§ **PASSAGE PROVIDED**
[pypy-svn] r52427 - pypy/dist/pypy/doc/discussion

Wed Mar 12 18:27:26 CET 2008

Author: arigo
Date: Wed Mar 12 18:27:25 2008
New Revision: 52427

Modified:
   pypy/dist/pypy/doc/discussion/jit-refactoring-plan.txt
Log:
Update the draft to keep it in sync with the implementation.


Modified: pypy/dist/pypy/doc/discussion/jit-refactoring-plan.txt
==============================================================================

--- pypy/dist/pypy/doc/discussion/jit-refactoring-plan.txt	(original)
+++ pypy/dist/pypy/doc/discussion/jit-refactoring-plan.txt	Wed Mar 12 18:27:25 2008
@@ -27,8 +27,10 @@
       linked lists of frames anyway already
 
 
-"Plan B" Control Flow
----------------------
+"Hot Paths Only" Control Flow
+-----------------------------
+
+*Update: this is work in progress in the* ``jit-hotpath`` *branch*
 
 A few notes about a refactoring that I was thinking about for after the
 rainbow interpreter works nicely.  Let's use the Python interpreter as a
@@ -50,15 +52,16 @@
 ++++++++++++++++
 
 We'd replace portals and global merge points with the following variant:
-two hints, "can_enter_jit" and "global_merge_point", which are where the
-execution can go from interpreter to JITted and back.  As before,
-"global_merge_point" is present at the beginning of the main interpreter
+two hints, "can_enter_jit" and "jit_merge_point", which are where the
+execution can go from interpreter to JITted and back.

§ **PROVIDED DATA**

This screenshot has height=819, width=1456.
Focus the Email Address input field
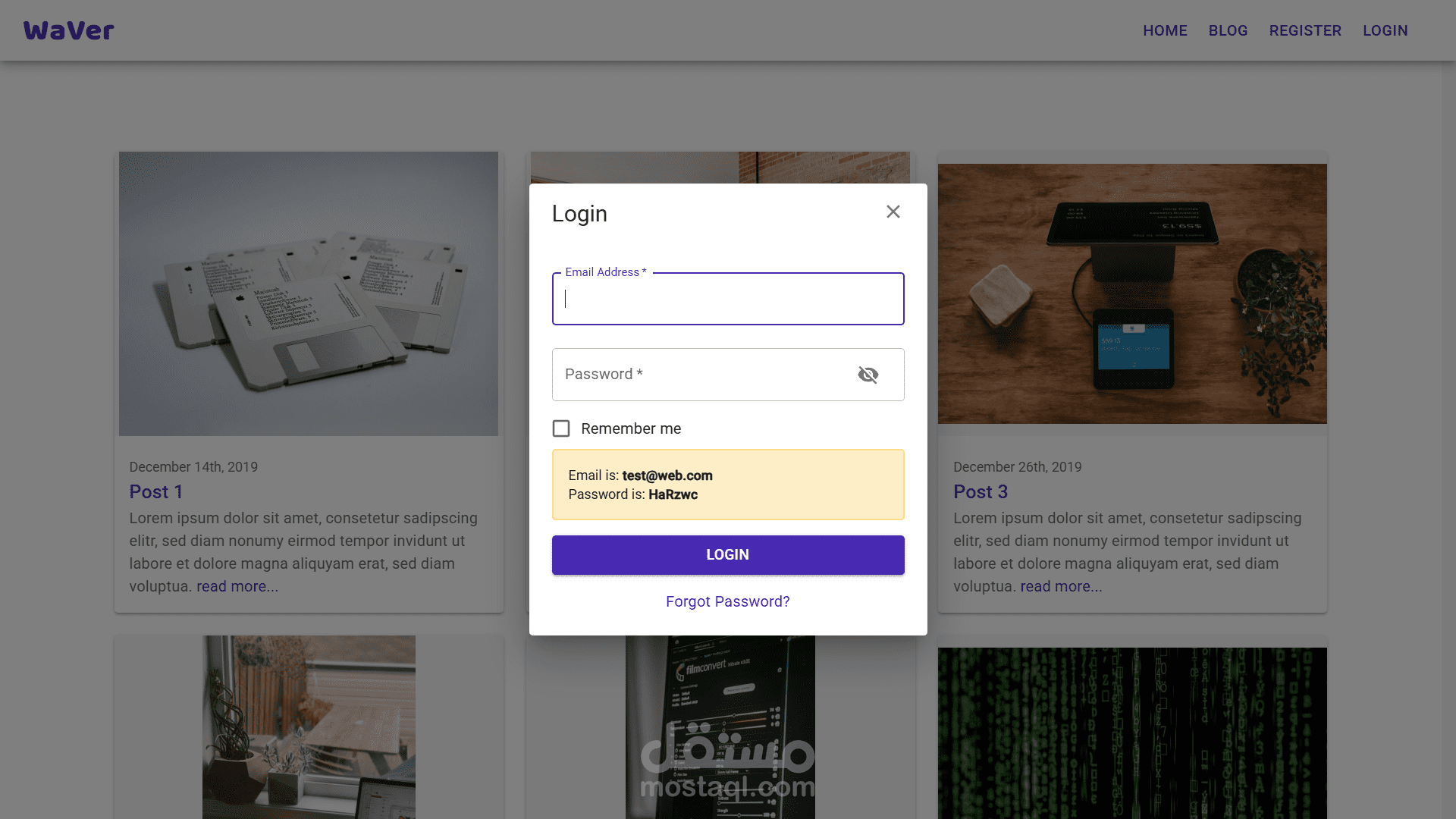click(x=727, y=299)
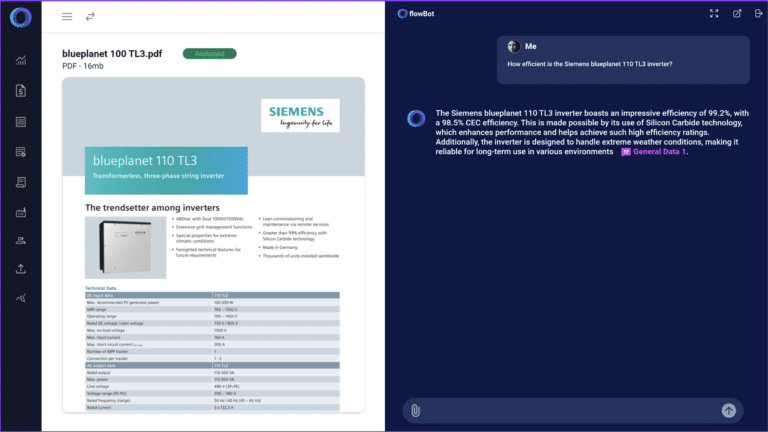Click the Me user avatar in chat
Image resolution: width=768 pixels, height=432 pixels.
click(514, 46)
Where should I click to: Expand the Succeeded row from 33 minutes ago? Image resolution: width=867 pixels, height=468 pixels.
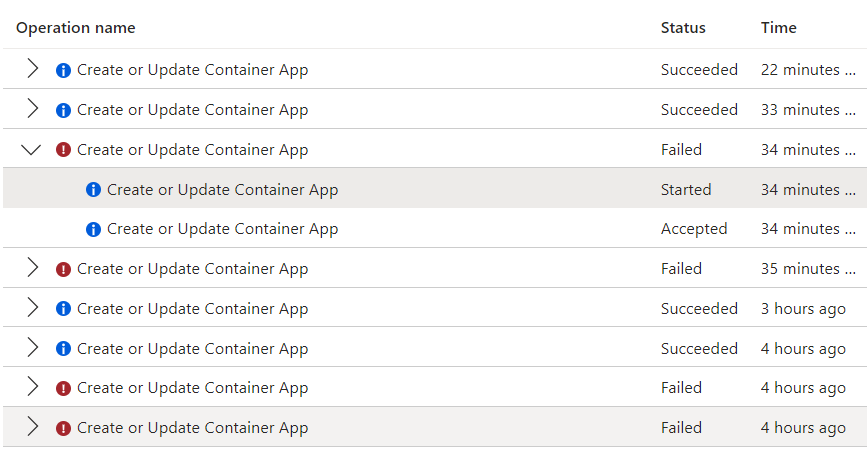point(33,108)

§ **TASK LIST**
- A) Rewrite the commit notice from "Author: arigo" up to and including "with the implementation.", putting "plan" where "draft" stands.
- B) Copy out every entry above word for word, omitting the pictures.

§ **EXPECTED RESULTS**
- A)
Author: arigo
Date: Wed Mar 12 18:27:25 2008
New Revision: 52427

Modified:
   pypy/dist/pypy/doc/discussion/jit-refactoring-plan.txt
Log:
Update the plan to keep it in sync with the implementation.

- B)
This screenshot has height=819, width=1456.
Focus the Email Address input field
click(x=727, y=299)
Click the Me user avatar in chat
Image resolution: width=768 pixels, height=432 pixels.
click(514, 46)
Where should I click to: Expand the Succeeded row from 33 minutes ago? Image resolution: width=867 pixels, height=468 pixels.
point(33,108)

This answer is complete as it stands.